**Selected extract**
↓
Then extract any action items, each starting with a verb.
Email subject: [map Gmail Subject field here]
Email body: [map Gmail Body Plain field here]
Format your response as:
SUMMARY:
- [bullet 1]
- [bullet 2]
ACTION ITEMS:
- [action 1]
- [action 2]
- Model: GPT-4o or GPT-3.5-turbo (3.5 is faster and cheaper for this task)
- Test this step to see the AI output
Step 3 — Action: Notion
- App: Notion
- Action: Create Database Item
- Database: select your Notion database
- Map the fields:
- Name → Gmail Subject
- Summary → parse the "SUMMARY:" section from the AI response
- Action Items → parse the "ACTION ITEMS:" section
- Original Subject → Gmail Subject
- Date Received → Gmail Date
- From → Gmail From
Publish the Zap.
What Happens in Practice
From now on, any email you label "Auto-Summarise" triggers the automation. Within a minute or two, a new page appears in your Notion database with a clean summary and extracted action items — no manual work required.
You can extend this:
- Add a Slack notification as a Step 4: "New summary added: [subject]"
- Add a Gmail action to mark the email as read automatically
- Filter by sender to only process emails from specific clients
Common Beginner Mistakes
Mistake 1: Mapping the wrong field When connecting AI output to the next step, you need to map the AI's text response correctly. Test each step before connecting the next.
↑
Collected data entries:
↓
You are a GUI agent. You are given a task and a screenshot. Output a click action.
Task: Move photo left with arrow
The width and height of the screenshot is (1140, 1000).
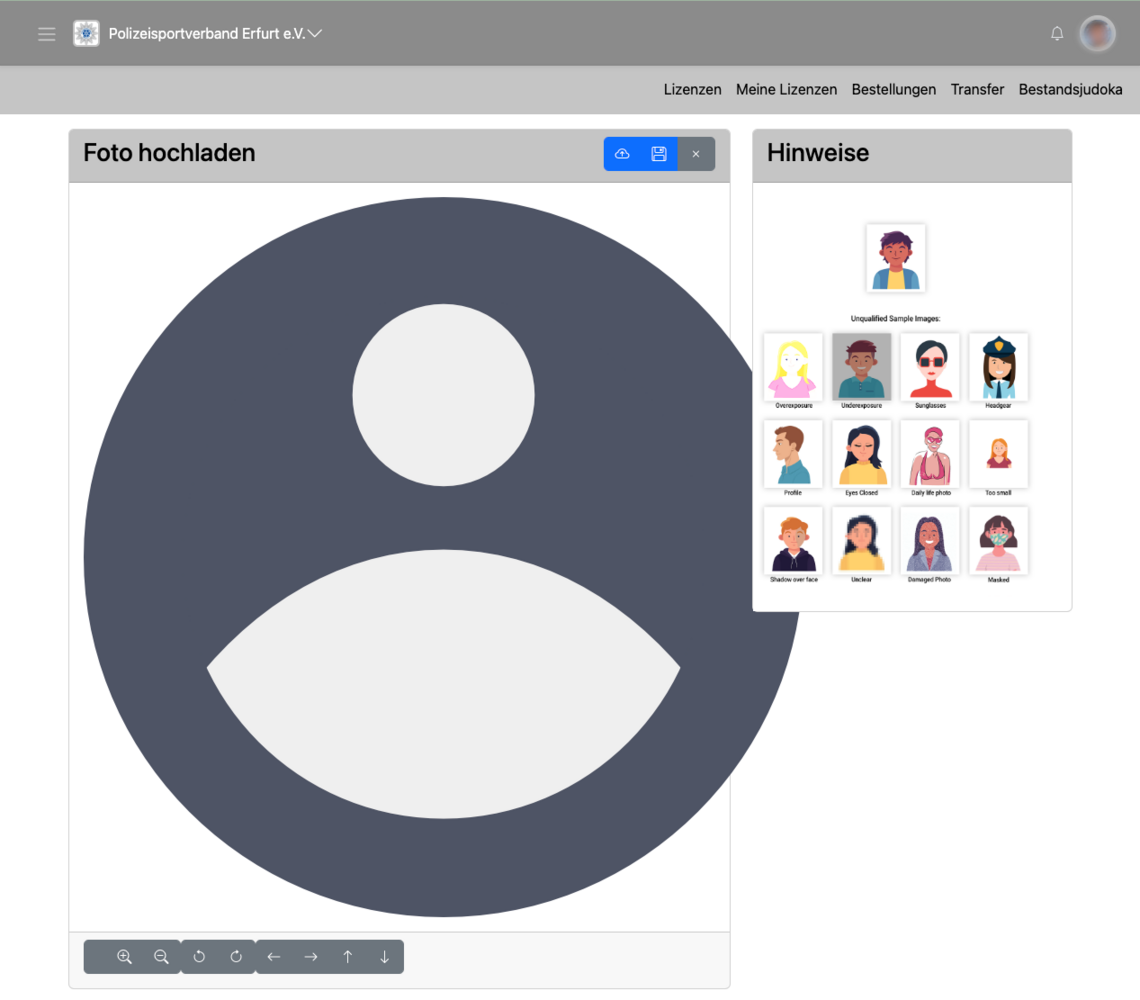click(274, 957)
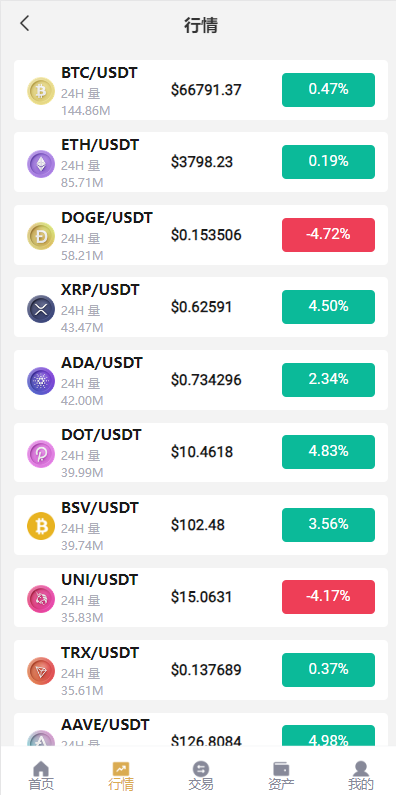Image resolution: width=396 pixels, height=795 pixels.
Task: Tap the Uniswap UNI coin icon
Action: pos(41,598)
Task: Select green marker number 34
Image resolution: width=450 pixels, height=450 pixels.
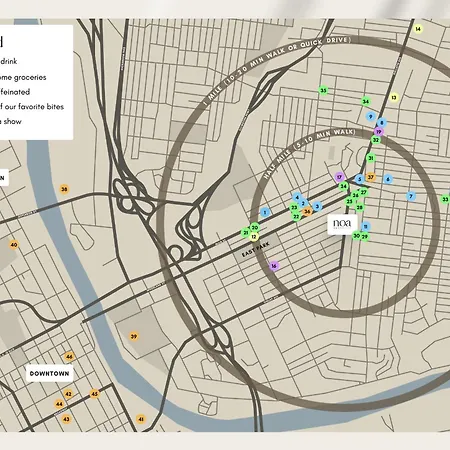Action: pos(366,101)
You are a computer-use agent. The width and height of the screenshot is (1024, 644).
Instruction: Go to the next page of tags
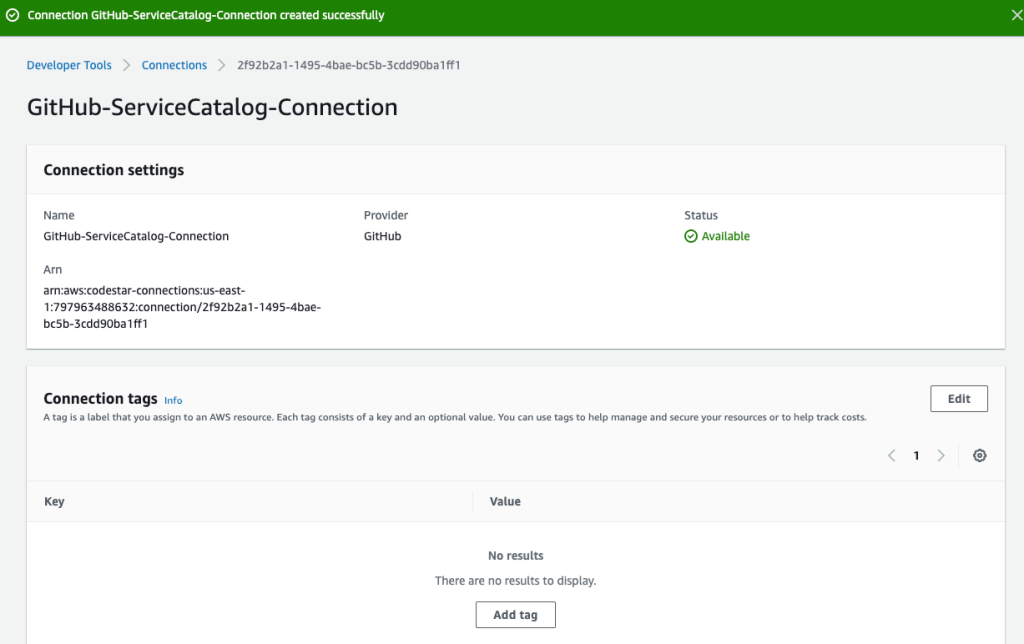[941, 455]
↑
**Required work**
1. According to the Gmail-to-Notion automation guide, which model is faster and cheaper for this task?
2. Copy the passage of the Gmail-to-Notion automation guide word for word, starting at "What Happens in" and ending at "manual work required.".
3. Resume the Gmail-to-Notion automation guide from where it stops.

**Exercise answers**
1. GPT-3.5-turbo

2.
What Happens in Practice
From now on, any email you label "Auto-Summarise" triggers the automation. Within a minute or two, a new page appears in your Notion database with a clean summary and extracted action items — no manual work required.

3.
Mistake 2: Forgetting to handle failures What happens if the AI call fails or returns an empty response? Set up error notifications (Zapier can email you on failure) so you know when something breaks.
Mistake 3: Running up task counts accidentally An automation that triggers on every email could use your monthly task allowance quickly. Always add filters to restrict what triggers the automation.
Mistake 4: Storing sensitive data in automation logs Zapier and Make log your automation runs, including the data passed through. Do not run sensitive personal or confidential business data through free-tier accounts.
Practice Task
Sign up for a free Zapier account. Browse the "Zap templates" section and find a template that connects two apps you already use. Deploy it, test it, and let it run for a week. This is the fastest way to understand what automations actually feel like to use before you build your own.